• **AIM OF THE EXERCISE**
Without any pictures, retype exactly the lines from the one with "The image size is (1024, 670)." through the final line of the records.

• **INFORMATION PROVIDED**
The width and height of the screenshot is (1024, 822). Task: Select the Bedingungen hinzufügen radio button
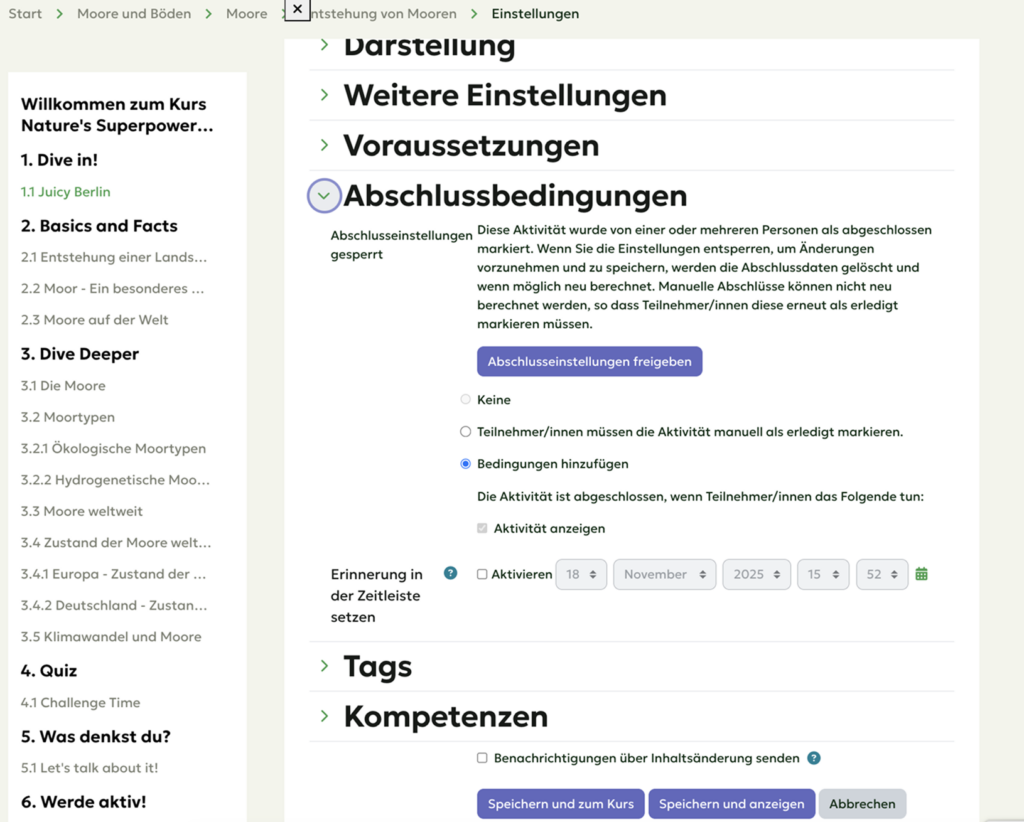click(465, 464)
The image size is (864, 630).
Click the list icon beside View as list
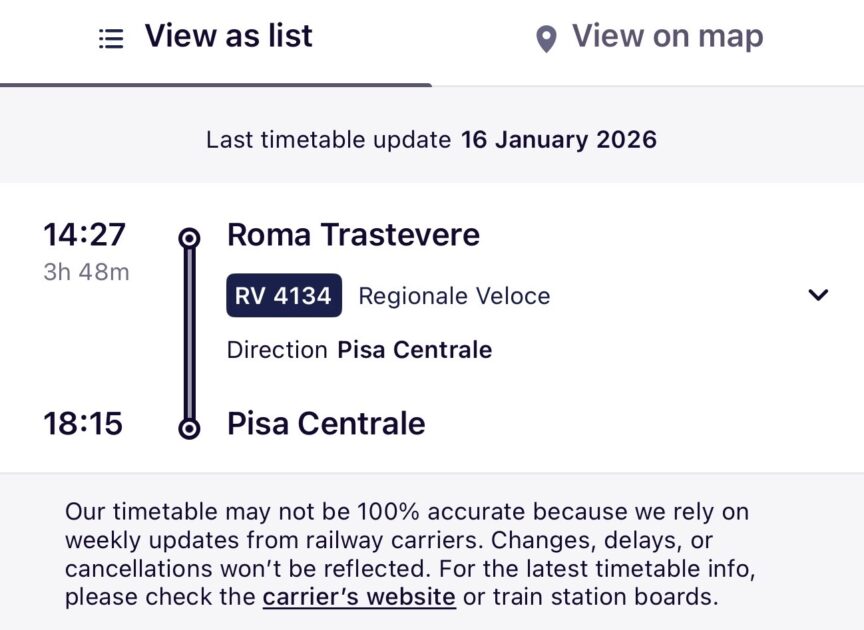[x=111, y=39]
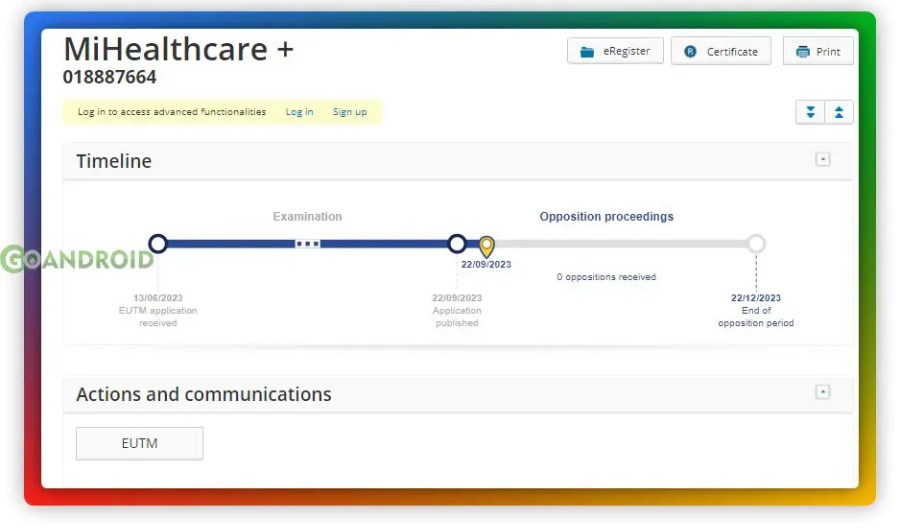Click the trademark number 018887664
This screenshot has width=900, height=529.
pyautogui.click(x=110, y=77)
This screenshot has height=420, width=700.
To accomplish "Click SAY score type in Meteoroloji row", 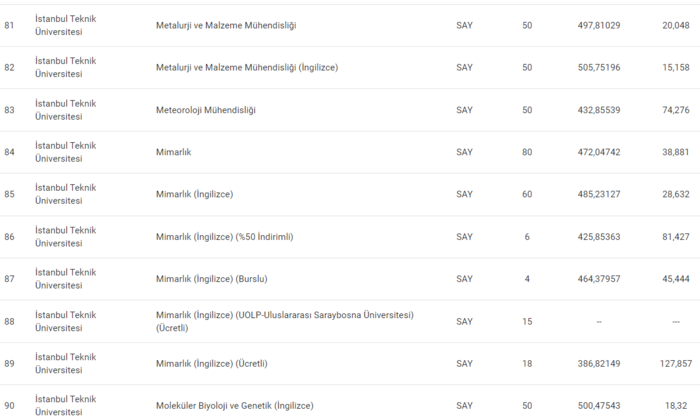I will click(464, 110).
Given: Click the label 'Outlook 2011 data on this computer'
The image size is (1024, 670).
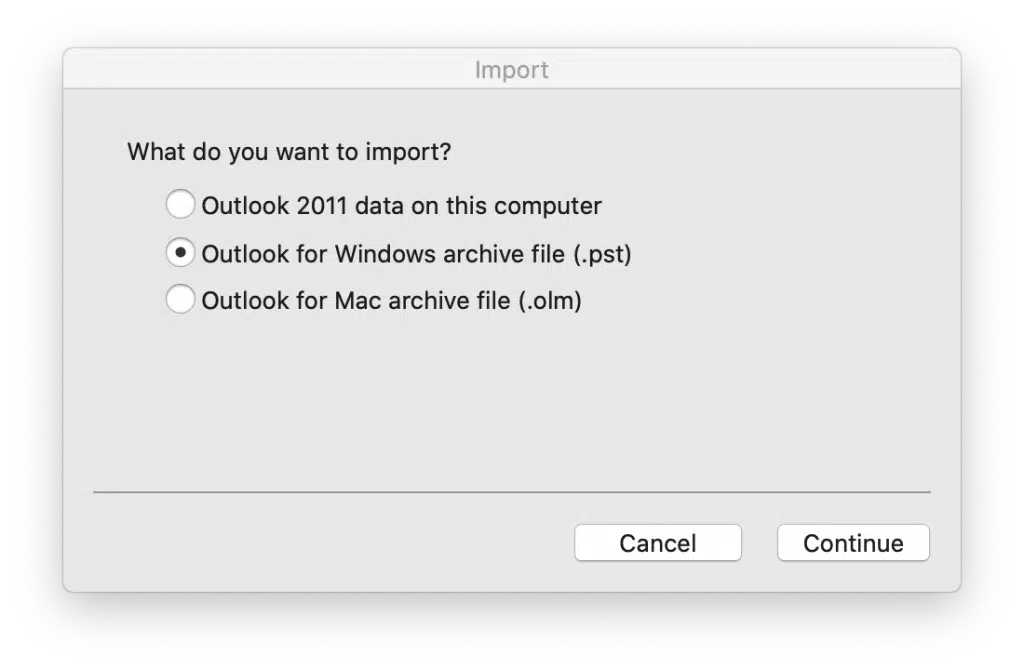Looking at the screenshot, I should tap(401, 206).
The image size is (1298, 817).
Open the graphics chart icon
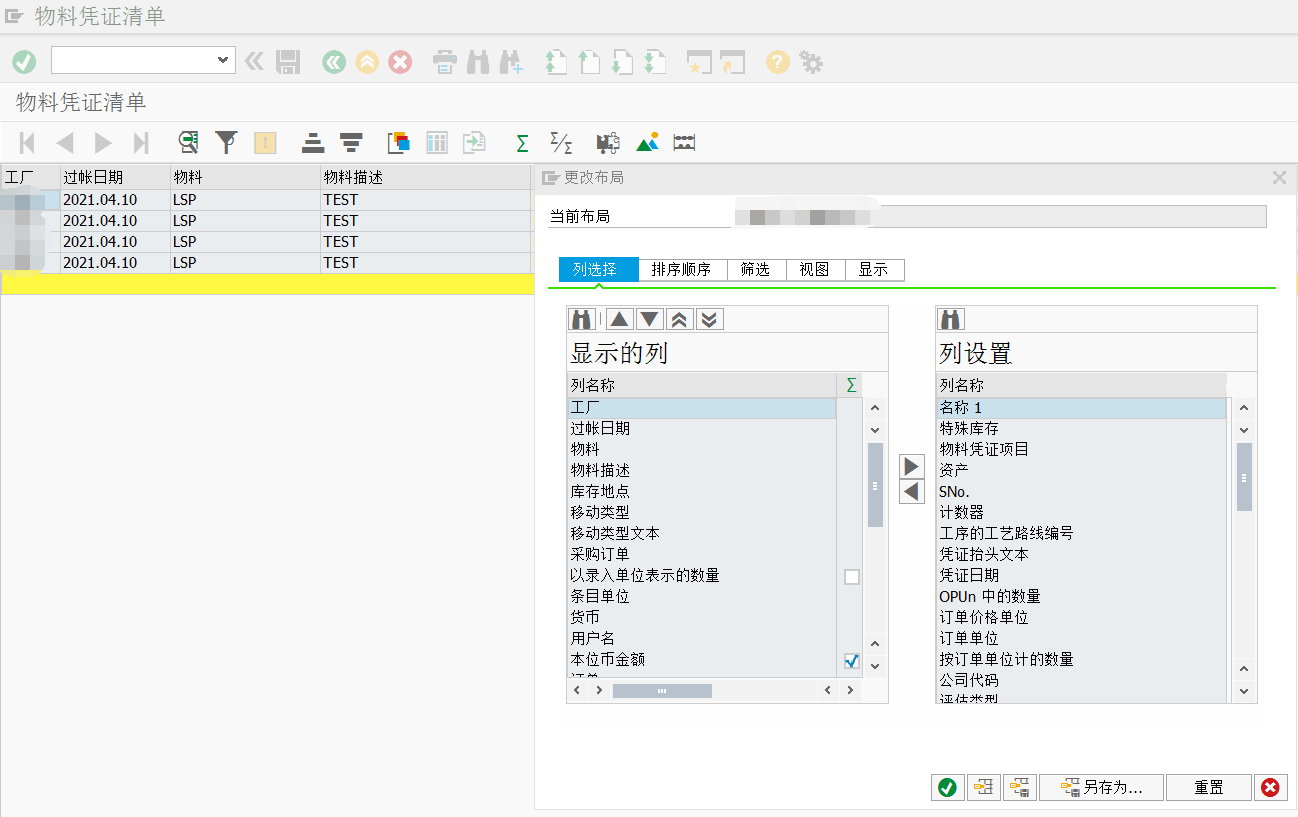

• **ANSWER**
The image size is (1024, 670).
Looking at the screenshot, I should tap(401, 206).
The image size is (1298, 817).
Open the graphics chart icon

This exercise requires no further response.